>> start DATA PROVIDED

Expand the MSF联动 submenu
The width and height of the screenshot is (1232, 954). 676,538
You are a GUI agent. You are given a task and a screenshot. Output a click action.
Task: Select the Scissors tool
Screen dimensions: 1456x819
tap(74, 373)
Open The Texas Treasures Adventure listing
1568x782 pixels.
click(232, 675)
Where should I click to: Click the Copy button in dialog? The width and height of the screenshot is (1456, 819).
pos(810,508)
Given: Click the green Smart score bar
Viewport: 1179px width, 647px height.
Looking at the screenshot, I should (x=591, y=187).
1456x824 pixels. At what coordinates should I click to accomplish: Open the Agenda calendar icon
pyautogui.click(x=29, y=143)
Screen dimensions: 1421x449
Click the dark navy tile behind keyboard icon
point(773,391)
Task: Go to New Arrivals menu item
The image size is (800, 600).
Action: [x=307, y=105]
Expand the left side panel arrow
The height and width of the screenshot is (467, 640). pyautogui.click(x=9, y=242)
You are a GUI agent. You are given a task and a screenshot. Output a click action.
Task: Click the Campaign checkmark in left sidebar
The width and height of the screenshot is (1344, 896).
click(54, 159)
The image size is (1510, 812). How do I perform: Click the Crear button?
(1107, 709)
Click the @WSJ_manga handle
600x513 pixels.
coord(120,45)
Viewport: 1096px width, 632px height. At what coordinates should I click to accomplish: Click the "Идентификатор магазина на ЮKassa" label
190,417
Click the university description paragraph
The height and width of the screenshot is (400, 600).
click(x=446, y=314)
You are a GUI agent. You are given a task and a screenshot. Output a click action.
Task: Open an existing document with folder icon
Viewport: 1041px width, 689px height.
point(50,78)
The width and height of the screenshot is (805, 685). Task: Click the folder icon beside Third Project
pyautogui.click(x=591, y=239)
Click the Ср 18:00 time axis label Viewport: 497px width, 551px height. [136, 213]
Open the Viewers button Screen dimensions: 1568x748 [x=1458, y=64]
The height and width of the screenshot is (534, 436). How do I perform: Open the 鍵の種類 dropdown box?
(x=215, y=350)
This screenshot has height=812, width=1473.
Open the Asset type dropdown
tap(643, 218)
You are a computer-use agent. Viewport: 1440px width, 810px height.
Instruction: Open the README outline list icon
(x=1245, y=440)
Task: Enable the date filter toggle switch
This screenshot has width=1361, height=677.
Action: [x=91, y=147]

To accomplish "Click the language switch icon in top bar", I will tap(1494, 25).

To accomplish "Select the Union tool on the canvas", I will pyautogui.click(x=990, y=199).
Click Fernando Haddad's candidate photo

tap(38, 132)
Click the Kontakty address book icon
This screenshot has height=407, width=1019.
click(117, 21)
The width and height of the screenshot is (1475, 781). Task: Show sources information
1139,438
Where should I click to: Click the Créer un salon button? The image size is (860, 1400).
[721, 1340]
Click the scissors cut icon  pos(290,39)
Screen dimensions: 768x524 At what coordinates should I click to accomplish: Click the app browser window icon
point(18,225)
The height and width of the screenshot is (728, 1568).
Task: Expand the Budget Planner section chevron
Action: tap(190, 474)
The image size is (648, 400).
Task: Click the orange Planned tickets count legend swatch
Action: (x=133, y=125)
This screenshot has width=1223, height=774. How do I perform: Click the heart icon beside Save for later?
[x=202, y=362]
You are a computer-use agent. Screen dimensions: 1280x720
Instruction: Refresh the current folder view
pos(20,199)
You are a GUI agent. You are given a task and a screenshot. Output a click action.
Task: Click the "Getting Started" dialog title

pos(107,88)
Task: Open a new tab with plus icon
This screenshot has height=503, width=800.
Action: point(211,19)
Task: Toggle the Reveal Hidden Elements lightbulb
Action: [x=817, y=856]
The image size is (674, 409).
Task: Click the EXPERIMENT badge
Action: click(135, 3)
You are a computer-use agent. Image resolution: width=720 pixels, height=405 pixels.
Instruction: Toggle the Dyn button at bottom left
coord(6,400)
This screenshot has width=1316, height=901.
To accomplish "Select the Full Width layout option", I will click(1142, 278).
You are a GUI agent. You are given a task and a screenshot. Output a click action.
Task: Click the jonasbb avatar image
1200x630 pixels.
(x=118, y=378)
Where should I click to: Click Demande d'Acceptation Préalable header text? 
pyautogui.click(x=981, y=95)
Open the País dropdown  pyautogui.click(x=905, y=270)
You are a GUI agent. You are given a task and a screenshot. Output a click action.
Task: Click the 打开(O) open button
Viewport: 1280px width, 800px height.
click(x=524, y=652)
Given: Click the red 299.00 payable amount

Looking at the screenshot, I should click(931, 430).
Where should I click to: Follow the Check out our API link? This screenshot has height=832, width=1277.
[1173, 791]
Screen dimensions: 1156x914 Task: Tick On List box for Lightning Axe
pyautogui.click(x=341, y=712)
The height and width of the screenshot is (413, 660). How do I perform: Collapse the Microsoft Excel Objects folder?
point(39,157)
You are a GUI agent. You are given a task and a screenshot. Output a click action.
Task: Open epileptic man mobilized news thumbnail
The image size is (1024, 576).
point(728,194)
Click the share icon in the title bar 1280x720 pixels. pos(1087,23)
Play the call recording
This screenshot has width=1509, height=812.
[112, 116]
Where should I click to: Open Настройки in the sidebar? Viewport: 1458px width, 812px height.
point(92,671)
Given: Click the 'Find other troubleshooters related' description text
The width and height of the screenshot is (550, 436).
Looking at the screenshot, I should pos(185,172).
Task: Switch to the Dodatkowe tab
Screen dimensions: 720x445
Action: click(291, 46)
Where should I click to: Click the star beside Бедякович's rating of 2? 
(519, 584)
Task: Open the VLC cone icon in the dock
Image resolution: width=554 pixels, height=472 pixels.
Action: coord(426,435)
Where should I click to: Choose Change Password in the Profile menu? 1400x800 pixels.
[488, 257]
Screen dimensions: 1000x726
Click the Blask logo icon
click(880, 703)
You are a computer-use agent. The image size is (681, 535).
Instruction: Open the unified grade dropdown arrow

>> end DATA PROVIDED

**YOUR TASK:**
Reproduce, line for line, the stretch of items from the line containing "Where should I click to: Open" through the end of the items.

**FULL RESPONSE:**
Where should I click to: Open Настройки in the sidebar? Viewport: 1458px width, 812px height.
point(92,671)
Given: Click the 'Find other troubleshooters related' description text
The width and height of the screenshot is (550, 436).
Looking at the screenshot, I should pos(185,172).
Task: Switch to the Dodatkowe tab
Screen dimensions: 720x445
Action: click(291, 46)
Where should I click to: Click the star beside Бедякович's rating of 2? 
(519, 584)
Task: Open the VLC cone icon in the dock
Image resolution: width=554 pixels, height=472 pixels.
Action: coord(426,435)
Where should I click to: Choose Change Password in the Profile menu? 1400x800 pixels.
[488, 257]
Screen dimensions: 1000x726
Click the Blask logo icon
click(880, 703)
You are a computer-use agent. The image size is (681, 535).
Instruction: Open the unified grade dropdown arrow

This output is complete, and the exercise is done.